Getty Buys a Veit Stoss; Seeks a Wright of Derby

The Getty Museum has acquired a 13-inch Corpus Christi (1490s) by Late Gothic German sculptor Veit Stoss. It sold for £1.14 million at Sotheby's London last year, where it had been cataloged as "attributed to" Stoss. The Getty appears confident it's by Stoss's hand. There's just one other autograph Stoss in a U.S. museum: a Mourning Virgin at the Cleveland Museum of Art.

Carved from boxwood, the Getty sculpture is the only small crucifix by Stoss known. It adds a major artist to the Getty's small group of late Gothic and early Renaissance sculptures.
Meanwhile the Getty is  hoping to buy a painting, Joseph Wright of Derby's Two Boys with a Bladder (1769-70). Recently discovered in a Midlands farmhouse, it was displayed at this year's TEFAF by London dealers Lowell Libson and Jonny Yarker. The asking price was said to be £3–4 million, and it was sold to "a major institution" that was speculated to be the Getty. The acquisition depends on securing a UK export license.

Before rubber balloons were a thing, pig bladders were children's toys. The painting is a example of Wright of Derby's candlelight scenes, which include the big pictures of scientific experiments that made his fame. The painting was a kind of experiment itself: The artist used silver foil underneath the bladder's paint layer to increase its luminosity.

There is another Wright of Derby picture of the same unusual subject at the Huntington. It's now believed that the Libson and Yarker painting came first. The Huntington version is no copy, for it has a different composition. The colors are more muted. The Getty generally avoids buying British pictures that overlap with the Huntington's. The fact that they're interested in doing that here indicates they believe this version is in a class by itself. In press images the still-life elements sparkle, and the red, stick-figure vein in the bladder adds a surreal accent.

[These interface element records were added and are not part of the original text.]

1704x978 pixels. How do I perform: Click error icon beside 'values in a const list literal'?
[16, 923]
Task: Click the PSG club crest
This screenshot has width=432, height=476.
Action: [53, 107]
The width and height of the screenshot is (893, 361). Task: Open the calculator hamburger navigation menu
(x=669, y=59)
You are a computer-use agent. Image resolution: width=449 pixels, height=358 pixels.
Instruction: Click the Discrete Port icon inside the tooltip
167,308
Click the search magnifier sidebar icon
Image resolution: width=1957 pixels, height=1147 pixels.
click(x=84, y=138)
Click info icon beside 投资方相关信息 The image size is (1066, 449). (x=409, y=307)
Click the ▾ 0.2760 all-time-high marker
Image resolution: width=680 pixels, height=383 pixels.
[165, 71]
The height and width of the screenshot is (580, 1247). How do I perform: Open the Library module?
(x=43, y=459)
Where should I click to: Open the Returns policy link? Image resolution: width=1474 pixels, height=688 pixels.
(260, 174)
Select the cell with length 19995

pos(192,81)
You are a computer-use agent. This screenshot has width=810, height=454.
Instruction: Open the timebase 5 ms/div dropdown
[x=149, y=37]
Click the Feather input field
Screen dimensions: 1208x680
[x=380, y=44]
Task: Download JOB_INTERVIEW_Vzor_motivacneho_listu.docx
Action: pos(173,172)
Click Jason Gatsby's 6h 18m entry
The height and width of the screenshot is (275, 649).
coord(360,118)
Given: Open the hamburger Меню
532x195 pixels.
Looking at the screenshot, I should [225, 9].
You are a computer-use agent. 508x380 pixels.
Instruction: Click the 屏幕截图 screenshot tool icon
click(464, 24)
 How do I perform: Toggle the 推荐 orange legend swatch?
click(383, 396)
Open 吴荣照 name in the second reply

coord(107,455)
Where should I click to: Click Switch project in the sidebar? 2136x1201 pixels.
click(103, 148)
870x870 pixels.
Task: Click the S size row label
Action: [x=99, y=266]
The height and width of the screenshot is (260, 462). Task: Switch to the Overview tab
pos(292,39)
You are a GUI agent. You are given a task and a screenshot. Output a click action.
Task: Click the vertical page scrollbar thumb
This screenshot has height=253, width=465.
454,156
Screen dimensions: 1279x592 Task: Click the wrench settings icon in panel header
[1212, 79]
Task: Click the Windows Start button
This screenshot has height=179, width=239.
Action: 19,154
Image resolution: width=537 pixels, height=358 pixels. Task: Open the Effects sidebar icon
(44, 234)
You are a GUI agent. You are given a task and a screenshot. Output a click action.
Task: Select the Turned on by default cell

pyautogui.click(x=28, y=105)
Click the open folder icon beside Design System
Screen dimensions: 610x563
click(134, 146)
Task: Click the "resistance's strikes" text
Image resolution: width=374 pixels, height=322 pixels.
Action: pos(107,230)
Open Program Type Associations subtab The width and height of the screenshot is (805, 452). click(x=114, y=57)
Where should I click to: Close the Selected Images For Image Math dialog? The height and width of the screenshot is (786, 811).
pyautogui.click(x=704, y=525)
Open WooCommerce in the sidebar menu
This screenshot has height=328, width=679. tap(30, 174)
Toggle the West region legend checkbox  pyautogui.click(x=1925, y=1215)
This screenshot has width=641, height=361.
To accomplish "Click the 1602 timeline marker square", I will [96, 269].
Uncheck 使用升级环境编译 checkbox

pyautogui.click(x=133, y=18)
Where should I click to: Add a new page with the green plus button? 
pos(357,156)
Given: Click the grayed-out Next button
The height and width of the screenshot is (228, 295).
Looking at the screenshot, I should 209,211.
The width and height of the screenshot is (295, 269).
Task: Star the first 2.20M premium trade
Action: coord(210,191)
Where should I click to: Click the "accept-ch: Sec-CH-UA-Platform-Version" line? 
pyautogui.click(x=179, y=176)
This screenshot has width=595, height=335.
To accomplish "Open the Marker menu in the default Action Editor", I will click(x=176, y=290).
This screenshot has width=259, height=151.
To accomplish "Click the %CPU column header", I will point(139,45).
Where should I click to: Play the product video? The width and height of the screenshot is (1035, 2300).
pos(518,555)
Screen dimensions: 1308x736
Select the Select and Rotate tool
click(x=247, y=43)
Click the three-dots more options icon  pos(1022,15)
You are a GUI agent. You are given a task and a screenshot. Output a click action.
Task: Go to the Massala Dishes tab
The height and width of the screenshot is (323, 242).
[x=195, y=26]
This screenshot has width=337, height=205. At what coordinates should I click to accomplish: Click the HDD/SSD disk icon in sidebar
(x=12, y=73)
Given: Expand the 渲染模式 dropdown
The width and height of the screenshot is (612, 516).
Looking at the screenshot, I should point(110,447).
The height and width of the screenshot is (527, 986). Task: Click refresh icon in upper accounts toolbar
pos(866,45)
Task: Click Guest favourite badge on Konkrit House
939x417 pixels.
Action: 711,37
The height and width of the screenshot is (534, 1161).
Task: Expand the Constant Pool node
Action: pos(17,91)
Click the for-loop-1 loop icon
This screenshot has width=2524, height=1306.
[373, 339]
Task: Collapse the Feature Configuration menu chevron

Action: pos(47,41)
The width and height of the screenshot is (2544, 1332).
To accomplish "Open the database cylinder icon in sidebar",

Should the Getty succeed in acquiring Two Boys, it will join a fancy-dress portrait and a moonlit Penelope Unravelling Her Web by the artist.


Zack said…
Amazing! That sculpture is incredible.
Anonymous said…
Beautiful sculpture. The pig bladder painting... um, it's..interesting.
Anonymous said…
The Wright work has a slightly pre-Raphaelite quality about it. It's technically very impressive. But something about the style makes me react the way I do when seeing a Norman Rockwell or (at the extreme end of qualms) a Thomas Kincaide work.

I'm sure some of that hesitancy will occur when looking at works in the future Lucas Museum of Narrative Art.

Consider that the flip side of dealing with overly inscrutable, avant-garde contemporary art.
Anonymous said…
WIth Soap Bubbles by Chardin at LACMA, and the Huntington painting, Angelenos now have 3 places to see paintings of kids blowing bubbles. I’m sure it’s academically important, but it’s the type of painting that I can’t see many people stopping to look at. Of course, $3M is change to the Getty, anyway so better to have it than not, I guess.